A Bench of Justices Rohinton Fali Nariman and Navin Sinha, which delivered the judgment, also urged the Parliament to amend Section 34 of the Arbitration Act so as to avoid piecemeal challenge of arbitral awards.
The brief facts of the case are as follows. A dispute between Indian Farmers Fertilizers Co-operative Limited (appellant) and Bhadra Products (respondent) was referred to arbitrator. The arbitrator, Justice Deepak Verma, first took up the issue of limitation and ruled that the claim had not become time-barred.
The appellant challenged the same under Section 34 but the same was dismissed by the District court on the ground that the aforesaid award by the arbitrator could not be said to be an interim award and that, therefore, the Court lacked jurisdiction to proceed further under Section 34 of the Act.
The appeal to the High Court of Orissa was dismissed with the High Court reiterating the reasoning of the District Judge. This led to the appeal in Supreme Court.
The two basic questions considered by the Supreme Court were: whether an award on the issue of limitation can be said to be an interim award and, second, as to whether a decision on a point of limitation would go to jurisdiction and, therefore, be covered by Section 16 of the Act.

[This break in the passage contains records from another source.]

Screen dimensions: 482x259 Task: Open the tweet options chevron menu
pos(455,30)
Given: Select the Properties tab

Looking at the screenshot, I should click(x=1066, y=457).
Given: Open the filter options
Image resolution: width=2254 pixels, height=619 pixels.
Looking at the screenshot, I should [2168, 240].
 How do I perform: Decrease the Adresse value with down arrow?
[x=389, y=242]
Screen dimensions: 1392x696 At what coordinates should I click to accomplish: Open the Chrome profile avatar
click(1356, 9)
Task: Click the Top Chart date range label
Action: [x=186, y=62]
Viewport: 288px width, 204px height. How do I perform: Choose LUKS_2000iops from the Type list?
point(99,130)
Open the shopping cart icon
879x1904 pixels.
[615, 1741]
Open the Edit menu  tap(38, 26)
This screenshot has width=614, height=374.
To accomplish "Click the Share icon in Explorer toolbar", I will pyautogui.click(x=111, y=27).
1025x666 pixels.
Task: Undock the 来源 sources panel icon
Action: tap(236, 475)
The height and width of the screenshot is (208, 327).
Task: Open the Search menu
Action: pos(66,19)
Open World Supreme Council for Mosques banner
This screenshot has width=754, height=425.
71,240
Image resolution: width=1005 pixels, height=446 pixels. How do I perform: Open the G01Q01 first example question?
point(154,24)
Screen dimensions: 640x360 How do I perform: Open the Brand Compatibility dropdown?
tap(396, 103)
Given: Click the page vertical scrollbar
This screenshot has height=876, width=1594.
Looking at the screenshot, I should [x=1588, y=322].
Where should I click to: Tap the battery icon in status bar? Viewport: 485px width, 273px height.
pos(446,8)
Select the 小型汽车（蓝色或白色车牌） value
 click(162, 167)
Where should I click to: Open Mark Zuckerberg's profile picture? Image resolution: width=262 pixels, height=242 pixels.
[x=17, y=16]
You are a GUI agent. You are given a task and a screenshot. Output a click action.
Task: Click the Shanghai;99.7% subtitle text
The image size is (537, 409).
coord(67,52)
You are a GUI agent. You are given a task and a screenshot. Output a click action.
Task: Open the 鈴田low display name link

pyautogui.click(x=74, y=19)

Attorney General KK Venugopal, appearing for the appellant, argued that the award made by the arbitrator relating to limitation is an interim award under the Act and would, therefore, be amenable to challenge under Section 34 of the Act. He buttressed his stand by referring to a number of judgments, including the judgment of National Thermal Power Corpn. Ltd. v. Siemens Atkeingesellschaft [(2007) 4 SCC 451]. He also referred to various judgments on what constitutes an interim award and argued that the point of limitation being one of the issues raised by the parties, was finally decided by the aforesaid award and would, therefore, be amenable to challenge.
Senior Advocate Ajit Kumar Sinha appearing on behalf of the respondent, also placed reliance on various sections of the Act, in particular Sections 16 and 37. It was his contention that a ruling on the point of limitation is a ruling on “jurisdiction” of the arbitrator and any finding thereon goes to the root of the case. This being the case, the drill of Section 16(5) has to be followed, and as the plea of limitation has been rejected by the learned Arbitrator, the arbitral proceedings have to continue further and the challenge has to be postponed only after all other issues have been decided.
According to him, the scheme of Section 37, in particular Section 37(2)(a), also makes it clear that appeals lie only from an order under Section 16 accepting the plea but not rejecting it. Further, it was his contention that the impugned award cannot be said to be an interim award, but was merely an order passed under Section 16 of the Act.
The Court addressed the issue of whether the ruling on limitation would be a ruling on the jurisdiction of the arbitral tribunal. The Court proceeded to answer the same by placing reliance on various judgments, particularly, National Thermal Power Corpn. Ltd. v. Siemens Atkeingesellschaft and Ittavira Mathai v. Varkey Varkey.
It held that an award on limitation is not an award relating to jurisdiction of the tribunal under Section 16 and therefore, the drill under Section 16(5) of having to wait for the conclusion of the arbitral proceedings before institution of Section 34 challenge need not be followed. It, therefore, ruled that the award can be challenged independently and proceeded to set aside the judgment of the High Court.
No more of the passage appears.